== EXERCISE PROMPT ==
Could you repeat the listing below word for word, starting with its first line and going on through the line that contains "Action: 309,480"?

== DATASET ==
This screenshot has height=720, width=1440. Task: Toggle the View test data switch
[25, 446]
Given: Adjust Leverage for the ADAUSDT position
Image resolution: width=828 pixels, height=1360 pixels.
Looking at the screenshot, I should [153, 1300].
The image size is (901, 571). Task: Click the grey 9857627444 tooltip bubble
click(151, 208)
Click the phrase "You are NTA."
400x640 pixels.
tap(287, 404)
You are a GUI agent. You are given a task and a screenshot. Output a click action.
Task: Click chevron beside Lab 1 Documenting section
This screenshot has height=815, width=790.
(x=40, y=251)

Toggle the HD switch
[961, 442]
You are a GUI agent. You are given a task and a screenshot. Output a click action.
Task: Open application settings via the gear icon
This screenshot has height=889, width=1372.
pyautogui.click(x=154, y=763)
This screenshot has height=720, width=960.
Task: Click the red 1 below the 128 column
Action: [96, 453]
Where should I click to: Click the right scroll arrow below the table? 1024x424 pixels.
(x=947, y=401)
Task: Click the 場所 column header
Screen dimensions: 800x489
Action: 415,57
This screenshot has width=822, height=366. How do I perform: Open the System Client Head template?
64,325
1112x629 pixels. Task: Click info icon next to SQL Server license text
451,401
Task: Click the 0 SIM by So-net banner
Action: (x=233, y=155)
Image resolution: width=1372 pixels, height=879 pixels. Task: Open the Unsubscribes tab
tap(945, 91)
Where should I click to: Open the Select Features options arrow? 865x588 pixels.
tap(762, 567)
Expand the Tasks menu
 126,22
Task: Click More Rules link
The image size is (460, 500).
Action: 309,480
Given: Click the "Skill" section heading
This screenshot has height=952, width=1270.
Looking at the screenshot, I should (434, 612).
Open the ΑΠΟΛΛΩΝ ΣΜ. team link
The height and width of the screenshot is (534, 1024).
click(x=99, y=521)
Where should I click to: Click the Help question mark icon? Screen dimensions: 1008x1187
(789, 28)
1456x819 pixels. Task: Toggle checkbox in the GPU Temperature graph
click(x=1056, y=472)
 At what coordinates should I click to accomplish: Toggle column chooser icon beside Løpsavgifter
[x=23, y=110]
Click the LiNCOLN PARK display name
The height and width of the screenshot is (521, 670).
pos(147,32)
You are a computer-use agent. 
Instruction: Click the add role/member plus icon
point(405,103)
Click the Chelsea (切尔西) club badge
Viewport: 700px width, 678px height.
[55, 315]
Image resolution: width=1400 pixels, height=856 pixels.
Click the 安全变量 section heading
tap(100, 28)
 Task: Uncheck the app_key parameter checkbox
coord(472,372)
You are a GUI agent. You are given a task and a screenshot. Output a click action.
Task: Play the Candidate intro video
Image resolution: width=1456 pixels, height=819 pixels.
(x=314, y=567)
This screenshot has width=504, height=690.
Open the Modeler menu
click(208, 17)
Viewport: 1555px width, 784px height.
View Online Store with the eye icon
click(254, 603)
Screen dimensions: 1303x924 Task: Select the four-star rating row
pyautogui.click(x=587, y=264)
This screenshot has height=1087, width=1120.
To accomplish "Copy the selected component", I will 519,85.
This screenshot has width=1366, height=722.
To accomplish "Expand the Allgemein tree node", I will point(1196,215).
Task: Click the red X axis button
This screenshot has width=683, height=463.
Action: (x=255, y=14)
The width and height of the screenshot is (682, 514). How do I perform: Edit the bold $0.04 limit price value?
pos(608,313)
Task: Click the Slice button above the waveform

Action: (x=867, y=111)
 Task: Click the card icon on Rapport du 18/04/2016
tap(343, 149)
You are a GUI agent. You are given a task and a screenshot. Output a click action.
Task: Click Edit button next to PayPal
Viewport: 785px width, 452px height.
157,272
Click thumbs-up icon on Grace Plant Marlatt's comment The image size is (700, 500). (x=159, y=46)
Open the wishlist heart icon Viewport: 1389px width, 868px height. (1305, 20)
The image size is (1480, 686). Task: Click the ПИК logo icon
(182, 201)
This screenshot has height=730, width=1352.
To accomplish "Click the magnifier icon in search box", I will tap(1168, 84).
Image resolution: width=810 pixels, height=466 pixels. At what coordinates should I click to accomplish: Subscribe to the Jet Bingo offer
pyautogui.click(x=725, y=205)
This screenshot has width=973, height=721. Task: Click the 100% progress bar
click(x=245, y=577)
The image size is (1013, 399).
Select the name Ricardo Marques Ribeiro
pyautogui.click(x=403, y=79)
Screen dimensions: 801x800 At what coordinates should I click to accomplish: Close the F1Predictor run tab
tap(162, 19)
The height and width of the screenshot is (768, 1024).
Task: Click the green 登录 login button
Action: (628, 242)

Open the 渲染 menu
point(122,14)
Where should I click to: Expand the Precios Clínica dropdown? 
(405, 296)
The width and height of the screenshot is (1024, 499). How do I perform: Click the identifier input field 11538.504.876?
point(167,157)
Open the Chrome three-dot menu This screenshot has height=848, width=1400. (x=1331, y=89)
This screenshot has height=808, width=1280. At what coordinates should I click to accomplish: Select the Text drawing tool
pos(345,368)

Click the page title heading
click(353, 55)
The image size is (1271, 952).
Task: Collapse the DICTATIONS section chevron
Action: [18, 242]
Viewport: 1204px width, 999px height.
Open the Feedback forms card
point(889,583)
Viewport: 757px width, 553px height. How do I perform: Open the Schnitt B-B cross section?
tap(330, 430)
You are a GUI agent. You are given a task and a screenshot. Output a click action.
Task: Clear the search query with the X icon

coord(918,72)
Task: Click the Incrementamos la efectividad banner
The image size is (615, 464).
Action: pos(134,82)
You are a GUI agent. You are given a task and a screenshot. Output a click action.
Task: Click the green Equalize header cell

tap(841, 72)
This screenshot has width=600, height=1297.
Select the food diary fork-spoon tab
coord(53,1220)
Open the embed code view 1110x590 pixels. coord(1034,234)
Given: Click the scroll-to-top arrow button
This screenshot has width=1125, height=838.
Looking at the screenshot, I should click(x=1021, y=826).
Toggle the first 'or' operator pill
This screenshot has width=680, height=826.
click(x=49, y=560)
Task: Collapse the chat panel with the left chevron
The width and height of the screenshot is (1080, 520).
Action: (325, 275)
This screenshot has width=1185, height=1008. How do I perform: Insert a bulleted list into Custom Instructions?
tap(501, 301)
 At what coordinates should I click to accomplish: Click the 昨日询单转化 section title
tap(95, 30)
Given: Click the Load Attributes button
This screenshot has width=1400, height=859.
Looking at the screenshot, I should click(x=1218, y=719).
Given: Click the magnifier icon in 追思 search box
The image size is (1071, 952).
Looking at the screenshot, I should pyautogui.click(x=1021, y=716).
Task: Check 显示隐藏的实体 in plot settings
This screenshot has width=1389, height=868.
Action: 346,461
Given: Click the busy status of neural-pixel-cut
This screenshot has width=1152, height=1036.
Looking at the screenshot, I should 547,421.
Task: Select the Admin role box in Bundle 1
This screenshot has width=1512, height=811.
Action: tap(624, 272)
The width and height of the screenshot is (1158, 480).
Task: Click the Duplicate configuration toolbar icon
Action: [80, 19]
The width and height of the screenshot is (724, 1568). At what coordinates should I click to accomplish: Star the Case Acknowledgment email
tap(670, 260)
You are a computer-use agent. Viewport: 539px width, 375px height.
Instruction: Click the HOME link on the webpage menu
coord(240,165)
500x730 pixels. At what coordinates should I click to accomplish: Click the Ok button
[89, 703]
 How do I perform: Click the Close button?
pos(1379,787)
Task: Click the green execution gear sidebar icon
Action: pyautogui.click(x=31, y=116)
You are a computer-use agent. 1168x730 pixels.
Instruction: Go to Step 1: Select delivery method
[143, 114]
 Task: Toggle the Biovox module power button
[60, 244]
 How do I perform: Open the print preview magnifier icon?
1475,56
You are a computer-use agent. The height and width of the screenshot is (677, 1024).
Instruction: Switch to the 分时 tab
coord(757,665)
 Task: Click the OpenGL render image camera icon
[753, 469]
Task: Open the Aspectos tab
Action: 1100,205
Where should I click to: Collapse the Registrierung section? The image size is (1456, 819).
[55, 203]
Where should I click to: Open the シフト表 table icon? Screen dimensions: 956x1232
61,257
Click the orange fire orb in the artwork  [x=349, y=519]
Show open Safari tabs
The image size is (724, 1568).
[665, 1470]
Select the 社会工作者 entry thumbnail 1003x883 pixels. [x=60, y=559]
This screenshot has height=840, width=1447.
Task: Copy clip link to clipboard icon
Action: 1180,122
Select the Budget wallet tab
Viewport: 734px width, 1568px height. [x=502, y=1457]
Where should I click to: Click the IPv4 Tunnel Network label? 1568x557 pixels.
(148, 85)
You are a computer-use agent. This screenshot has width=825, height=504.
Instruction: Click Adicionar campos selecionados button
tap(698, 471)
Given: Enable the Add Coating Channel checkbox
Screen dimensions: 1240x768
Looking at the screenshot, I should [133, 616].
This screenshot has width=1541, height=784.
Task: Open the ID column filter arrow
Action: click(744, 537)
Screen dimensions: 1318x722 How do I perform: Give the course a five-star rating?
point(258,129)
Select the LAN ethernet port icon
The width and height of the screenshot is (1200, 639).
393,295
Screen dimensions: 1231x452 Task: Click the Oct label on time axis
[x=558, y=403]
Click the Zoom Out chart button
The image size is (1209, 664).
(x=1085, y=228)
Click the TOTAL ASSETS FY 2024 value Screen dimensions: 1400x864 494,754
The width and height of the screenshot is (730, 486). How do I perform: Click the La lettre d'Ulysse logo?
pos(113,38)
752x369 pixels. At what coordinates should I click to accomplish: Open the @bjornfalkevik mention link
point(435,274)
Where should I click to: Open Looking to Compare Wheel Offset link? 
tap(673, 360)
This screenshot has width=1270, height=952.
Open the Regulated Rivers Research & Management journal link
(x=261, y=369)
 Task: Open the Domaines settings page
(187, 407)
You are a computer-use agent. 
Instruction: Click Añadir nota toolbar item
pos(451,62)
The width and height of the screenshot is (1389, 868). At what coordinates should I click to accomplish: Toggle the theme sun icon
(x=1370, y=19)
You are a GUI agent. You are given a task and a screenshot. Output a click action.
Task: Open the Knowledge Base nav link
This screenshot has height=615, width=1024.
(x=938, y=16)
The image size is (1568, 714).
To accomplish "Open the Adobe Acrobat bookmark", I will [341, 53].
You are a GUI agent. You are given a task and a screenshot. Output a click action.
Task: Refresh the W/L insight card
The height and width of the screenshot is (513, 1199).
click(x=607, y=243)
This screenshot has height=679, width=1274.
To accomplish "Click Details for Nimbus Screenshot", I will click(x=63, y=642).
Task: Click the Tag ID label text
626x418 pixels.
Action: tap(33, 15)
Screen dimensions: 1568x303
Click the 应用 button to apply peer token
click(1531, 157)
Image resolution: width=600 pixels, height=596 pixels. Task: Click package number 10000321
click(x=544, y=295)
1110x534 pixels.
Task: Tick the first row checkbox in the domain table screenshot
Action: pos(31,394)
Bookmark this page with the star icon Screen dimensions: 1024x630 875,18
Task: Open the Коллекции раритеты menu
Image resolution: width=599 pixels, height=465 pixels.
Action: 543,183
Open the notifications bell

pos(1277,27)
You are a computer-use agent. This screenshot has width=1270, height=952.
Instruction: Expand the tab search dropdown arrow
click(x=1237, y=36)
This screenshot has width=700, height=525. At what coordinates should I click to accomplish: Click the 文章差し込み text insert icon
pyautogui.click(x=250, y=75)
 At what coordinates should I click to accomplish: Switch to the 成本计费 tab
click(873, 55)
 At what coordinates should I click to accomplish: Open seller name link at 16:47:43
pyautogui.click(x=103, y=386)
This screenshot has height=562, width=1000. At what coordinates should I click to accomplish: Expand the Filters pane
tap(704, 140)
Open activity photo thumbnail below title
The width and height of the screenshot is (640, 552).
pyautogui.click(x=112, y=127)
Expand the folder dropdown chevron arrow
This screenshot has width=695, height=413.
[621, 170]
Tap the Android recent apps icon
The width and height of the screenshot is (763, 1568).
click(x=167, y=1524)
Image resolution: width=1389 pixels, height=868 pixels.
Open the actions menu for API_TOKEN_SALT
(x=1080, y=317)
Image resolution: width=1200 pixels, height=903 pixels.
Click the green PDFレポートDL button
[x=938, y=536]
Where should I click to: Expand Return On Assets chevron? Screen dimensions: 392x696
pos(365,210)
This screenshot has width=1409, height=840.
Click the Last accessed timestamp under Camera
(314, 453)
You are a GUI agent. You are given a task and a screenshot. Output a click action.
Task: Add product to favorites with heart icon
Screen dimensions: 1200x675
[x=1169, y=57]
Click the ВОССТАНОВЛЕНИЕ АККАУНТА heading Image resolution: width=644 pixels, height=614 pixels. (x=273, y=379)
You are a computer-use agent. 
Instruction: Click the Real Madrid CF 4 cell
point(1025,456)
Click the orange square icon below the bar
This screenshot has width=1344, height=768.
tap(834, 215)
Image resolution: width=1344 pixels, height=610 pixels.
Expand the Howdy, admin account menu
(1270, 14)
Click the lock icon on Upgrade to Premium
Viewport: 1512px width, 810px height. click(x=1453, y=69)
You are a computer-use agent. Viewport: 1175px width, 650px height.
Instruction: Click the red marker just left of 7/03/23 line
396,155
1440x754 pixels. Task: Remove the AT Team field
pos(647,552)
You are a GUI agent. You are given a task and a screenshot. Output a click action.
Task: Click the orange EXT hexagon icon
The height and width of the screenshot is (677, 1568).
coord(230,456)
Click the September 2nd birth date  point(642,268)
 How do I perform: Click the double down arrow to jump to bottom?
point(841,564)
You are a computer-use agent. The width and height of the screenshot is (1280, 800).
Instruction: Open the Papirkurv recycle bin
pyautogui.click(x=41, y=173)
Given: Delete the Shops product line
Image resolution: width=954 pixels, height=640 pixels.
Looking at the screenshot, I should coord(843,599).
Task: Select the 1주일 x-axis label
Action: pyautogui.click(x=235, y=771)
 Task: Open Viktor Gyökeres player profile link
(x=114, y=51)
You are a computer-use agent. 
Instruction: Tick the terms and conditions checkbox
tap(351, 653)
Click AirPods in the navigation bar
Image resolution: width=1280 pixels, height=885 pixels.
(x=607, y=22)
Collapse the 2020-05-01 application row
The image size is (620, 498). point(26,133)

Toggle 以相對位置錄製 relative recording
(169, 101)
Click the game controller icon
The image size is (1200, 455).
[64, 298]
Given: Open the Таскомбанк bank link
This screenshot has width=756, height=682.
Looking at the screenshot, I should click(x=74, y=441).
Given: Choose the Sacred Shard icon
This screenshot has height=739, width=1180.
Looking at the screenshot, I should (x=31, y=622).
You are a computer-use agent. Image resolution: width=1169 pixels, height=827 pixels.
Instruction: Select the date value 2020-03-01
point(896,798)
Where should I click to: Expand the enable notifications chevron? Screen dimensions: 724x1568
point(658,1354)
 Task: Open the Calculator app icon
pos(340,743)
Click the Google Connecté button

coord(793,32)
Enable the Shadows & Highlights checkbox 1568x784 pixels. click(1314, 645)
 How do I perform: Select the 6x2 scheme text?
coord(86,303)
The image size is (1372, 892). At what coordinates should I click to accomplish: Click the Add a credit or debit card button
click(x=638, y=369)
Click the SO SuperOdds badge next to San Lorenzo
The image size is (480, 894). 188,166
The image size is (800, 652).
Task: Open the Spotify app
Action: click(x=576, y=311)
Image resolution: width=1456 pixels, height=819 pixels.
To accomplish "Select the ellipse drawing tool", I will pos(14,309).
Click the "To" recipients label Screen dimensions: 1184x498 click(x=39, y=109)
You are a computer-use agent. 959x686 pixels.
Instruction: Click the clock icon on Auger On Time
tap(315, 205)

== ANSWER ==
This screenshot has height=720, width=1440. Task: Toggle the View test data switch
[25, 446]
Given: Adjust Leverage for the ADAUSDT position
Image resolution: width=828 pixels, height=1360 pixels.
Looking at the screenshot, I should [153, 1300].
The image size is (901, 571). Task: Click the grey 9857627444 tooltip bubble
click(151, 208)
Click the phrase "You are NTA."
400x640 pixels.
tap(287, 404)
You are a GUI agent. You are given a task and a screenshot. Output a click action.
Task: Click chevron beside Lab 1 Documenting section
This screenshot has height=815, width=790.
(x=40, y=251)

Toggle the HD switch
[961, 442]
You are a GUI agent. You are given a task and a screenshot. Output a click action.
Task: Open application settings via the gear icon
This screenshot has height=889, width=1372.
pyautogui.click(x=154, y=763)
This screenshot has height=720, width=960.
Task: Click the red 1 below the 128 column
Action: [96, 453]
Where should I click to: Click the right scroll arrow below the table? 1024x424 pixels.
(x=947, y=401)
Task: Click the 場所 column header
Screen dimensions: 800x489
Action: 415,57
This screenshot has width=822, height=366. How do I perform: Open the System Client Head template?
64,325
1112x629 pixels. Task: Click info icon next to SQL Server license text
451,401
Task: Click the 0 SIM by So-net banner
Action: (x=233, y=155)
Image resolution: width=1372 pixels, height=879 pixels. Task: Open the Unsubscribes tab
tap(945, 91)
Where should I click to: Open the Select Features options arrow? 865x588 pixels.
tap(762, 567)
Expand the Tasks menu
 126,22
Task: Click More Rules link
The image size is (460, 500).
Action: 309,480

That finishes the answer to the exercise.